Figure 2. Notifications of dengue Australia, 1997 to 2003, by month of onset
Ross River virus
There were 478 cases of Ross River virus infection notified in the fourth quarter of 2003, a notification rate of 10 cases per 100,000 population. The number of notifications represents a 120 per cent increase on the previous quarter. This increase was accounted for by a large number of notifications (n=327) of Ross River virus infection in Western Australia (68% of all notified cases). Most of these notifications were from the south-west of the state. This area also experienced a large outbreak in the summer of 1998-99 with 650 cases notified.1 Western Australia has also reported higher than usual notifications of Ross River virus in 1997 and 2000 (Figure 3). Notifications usually increase from the end of the fourth quarter well into the first quarter of the following year, depending on the breeding conditions for the vector mosquitoes. In 2003, notifications in Western Australia have already exceeded the number in the peak of notifications in 2000 and may continue to increase during the first quarter of 2004.
Figure 3. Notifications of Ross River virus infections. Western Australia, 1997 to 2003, by month of onset
There were 66 notifications of ornithosis in the fourth quarter 2003, which was a significant increase compared with historical data for this quarter (Figure 1). Most cases were reported from Victoria (33 cases) or New South Wales (24 cases).

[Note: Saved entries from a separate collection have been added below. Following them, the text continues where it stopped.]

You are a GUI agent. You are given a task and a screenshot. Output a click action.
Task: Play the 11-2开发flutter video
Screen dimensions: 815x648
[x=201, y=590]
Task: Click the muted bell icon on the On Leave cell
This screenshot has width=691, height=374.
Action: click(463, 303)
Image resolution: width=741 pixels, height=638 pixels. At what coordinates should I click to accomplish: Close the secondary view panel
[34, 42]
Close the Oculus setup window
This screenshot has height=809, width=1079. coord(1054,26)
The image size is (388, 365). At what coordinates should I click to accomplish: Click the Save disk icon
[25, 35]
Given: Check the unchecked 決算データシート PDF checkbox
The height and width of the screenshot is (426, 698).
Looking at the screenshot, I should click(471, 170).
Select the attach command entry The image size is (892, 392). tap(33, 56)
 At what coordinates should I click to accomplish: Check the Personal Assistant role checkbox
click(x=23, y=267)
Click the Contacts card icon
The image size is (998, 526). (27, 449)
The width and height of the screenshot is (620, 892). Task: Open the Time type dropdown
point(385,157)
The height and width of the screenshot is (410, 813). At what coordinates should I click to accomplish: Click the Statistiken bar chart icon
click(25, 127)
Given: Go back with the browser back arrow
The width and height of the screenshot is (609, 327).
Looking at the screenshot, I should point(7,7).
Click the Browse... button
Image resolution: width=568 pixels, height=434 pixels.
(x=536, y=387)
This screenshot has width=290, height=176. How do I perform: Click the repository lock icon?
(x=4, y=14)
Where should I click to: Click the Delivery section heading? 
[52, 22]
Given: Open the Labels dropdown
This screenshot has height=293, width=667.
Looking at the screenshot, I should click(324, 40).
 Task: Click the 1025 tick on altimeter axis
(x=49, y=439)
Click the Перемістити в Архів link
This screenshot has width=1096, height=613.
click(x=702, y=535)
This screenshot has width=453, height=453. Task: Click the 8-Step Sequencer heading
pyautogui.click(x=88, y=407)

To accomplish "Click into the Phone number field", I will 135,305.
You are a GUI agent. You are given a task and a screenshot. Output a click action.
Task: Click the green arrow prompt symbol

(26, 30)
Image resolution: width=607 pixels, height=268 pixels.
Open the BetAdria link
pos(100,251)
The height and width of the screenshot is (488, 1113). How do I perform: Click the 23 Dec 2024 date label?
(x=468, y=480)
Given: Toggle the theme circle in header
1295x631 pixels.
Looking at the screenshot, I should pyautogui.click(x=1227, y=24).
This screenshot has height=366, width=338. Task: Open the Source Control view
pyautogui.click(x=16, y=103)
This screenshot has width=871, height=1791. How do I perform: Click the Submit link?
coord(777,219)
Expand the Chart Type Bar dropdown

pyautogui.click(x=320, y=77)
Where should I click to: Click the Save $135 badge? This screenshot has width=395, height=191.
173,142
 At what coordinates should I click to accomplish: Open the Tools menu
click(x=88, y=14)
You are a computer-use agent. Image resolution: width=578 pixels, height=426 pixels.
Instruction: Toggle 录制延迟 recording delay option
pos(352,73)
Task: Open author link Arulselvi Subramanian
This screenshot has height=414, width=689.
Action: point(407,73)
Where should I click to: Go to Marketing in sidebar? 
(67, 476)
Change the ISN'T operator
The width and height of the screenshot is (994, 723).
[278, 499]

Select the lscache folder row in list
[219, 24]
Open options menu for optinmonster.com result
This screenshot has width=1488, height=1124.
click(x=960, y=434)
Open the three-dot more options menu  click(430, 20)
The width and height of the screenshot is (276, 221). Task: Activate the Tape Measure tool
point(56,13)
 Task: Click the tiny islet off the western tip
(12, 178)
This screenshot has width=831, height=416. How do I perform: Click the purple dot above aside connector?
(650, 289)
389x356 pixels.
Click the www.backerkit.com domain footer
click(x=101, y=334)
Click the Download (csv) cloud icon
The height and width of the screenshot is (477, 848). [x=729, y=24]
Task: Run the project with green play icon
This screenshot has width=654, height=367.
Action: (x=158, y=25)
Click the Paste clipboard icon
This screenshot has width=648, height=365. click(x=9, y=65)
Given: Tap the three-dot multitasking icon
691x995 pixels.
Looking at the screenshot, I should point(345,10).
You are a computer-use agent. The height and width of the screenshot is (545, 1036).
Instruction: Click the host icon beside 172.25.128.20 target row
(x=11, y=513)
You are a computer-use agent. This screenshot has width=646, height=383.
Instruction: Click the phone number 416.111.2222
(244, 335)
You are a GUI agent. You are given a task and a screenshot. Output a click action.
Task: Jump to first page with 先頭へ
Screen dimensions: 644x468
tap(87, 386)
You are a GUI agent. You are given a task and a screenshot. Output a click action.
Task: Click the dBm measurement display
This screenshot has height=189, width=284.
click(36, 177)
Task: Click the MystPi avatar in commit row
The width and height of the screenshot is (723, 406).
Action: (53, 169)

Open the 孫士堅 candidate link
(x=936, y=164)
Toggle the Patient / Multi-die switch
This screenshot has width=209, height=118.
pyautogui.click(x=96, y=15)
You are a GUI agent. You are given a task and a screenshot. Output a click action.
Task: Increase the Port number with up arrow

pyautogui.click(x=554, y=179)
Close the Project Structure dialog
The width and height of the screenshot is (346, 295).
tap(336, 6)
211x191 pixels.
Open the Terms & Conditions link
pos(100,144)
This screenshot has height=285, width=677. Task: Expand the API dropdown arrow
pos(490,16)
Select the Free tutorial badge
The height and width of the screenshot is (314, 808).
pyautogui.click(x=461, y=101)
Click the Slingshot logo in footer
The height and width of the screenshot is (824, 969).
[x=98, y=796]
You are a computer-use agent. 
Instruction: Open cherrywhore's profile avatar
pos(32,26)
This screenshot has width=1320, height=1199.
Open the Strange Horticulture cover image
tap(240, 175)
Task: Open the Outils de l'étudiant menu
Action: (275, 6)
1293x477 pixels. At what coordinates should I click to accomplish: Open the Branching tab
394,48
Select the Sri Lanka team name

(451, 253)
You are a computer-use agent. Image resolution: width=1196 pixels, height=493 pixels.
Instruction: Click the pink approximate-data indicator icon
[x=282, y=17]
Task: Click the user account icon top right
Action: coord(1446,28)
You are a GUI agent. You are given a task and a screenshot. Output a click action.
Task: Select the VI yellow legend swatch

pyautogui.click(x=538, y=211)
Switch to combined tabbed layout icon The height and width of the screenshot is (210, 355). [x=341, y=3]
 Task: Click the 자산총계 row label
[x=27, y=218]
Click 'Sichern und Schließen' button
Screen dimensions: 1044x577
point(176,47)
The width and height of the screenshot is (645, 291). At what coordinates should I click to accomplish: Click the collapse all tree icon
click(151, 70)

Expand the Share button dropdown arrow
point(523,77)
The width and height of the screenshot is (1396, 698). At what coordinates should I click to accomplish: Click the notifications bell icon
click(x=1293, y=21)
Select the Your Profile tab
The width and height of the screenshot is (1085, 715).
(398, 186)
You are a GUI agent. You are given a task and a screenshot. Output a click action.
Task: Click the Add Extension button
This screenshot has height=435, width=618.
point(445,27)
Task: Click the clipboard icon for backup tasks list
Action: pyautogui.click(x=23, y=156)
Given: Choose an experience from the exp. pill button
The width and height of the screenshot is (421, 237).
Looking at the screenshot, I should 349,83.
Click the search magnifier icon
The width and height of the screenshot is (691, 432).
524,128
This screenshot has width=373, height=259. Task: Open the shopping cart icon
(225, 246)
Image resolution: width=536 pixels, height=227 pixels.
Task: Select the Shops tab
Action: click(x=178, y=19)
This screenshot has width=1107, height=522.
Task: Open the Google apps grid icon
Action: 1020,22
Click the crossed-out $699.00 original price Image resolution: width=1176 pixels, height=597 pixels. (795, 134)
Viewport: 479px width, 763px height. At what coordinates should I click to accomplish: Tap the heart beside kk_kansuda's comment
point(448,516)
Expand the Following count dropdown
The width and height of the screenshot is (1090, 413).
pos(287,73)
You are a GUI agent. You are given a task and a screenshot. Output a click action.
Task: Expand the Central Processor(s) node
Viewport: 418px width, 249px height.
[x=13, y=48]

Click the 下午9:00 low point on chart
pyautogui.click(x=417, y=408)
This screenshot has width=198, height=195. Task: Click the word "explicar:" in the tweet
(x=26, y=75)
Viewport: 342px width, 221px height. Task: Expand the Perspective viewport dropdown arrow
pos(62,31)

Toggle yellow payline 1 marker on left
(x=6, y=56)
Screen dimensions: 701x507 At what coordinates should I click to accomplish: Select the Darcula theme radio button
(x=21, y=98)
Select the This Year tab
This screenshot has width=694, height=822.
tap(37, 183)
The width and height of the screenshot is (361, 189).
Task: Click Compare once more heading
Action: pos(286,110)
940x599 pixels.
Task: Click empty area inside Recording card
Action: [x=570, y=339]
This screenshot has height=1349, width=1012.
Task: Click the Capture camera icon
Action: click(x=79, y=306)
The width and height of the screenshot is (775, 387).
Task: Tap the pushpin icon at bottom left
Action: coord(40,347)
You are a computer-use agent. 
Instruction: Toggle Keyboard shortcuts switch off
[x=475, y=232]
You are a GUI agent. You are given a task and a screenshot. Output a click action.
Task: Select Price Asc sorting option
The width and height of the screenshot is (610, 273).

Other bacterial infections
There were 144 cases of meningococcal infection notified in the fourth quarter of 2003, a notification rate of 2.9 cases per 100,000 population. This was a 30 per cent decrease on the previous quarter (206 cases). This decrease was expected as the disease activity traditionally peaks in spring. For the year to date, 545 cases of meningococcal disease have been reported overall: a decrease of 20 per cent compared with 2002 and 10 per cent lower than the 5-year average.
In 2003, serogroup B was the predominant meningococcal serogroup in all jurisdictions except in the Australian Capital Territory, where serogroup C was three times more common than serogroup B (Figure 4). In Victoria and Tasmania, in contrast to previous years, there were more reports of serogroup B disease than serogroup C. Nationally, the serogroup C to B ratio increased from 1:1.3 in 2002 to 1:2 in 2003. The proportion of serogroup B within the total notifications, increased from 39 per cent in 2002 to 53 per cent in 2003. Serogroup C notifications decreased from 30 per cent of total notified cases in 2002 to 28 per cent in 2003.
There was also a decrease in the number of 'other' or 'unknown' serogroups from 33 per cent in 2002 to 19 per cent in 2003.
In 2003, serogroup C infections accounted for 56 per cent of meningococcal deaths (n=18) and serogroup B infections for 28 per cent of deaths (n=9).
Figure 4. Notifications of meningococcal infections, Australia, 2002 and 2003, by jurisdiction and serogroup
* Notifications and deaths from unknown or other serogroups are not included.
1. Condon R. Epidemiology and acute symptomatology of epidemic polyarthritis in Western Australia, 1988-89. Commun Dis Intell 1991;15:442-446.
This article was published in Communicable Diseases Intelligence, Volume 28 No 1, March 2004.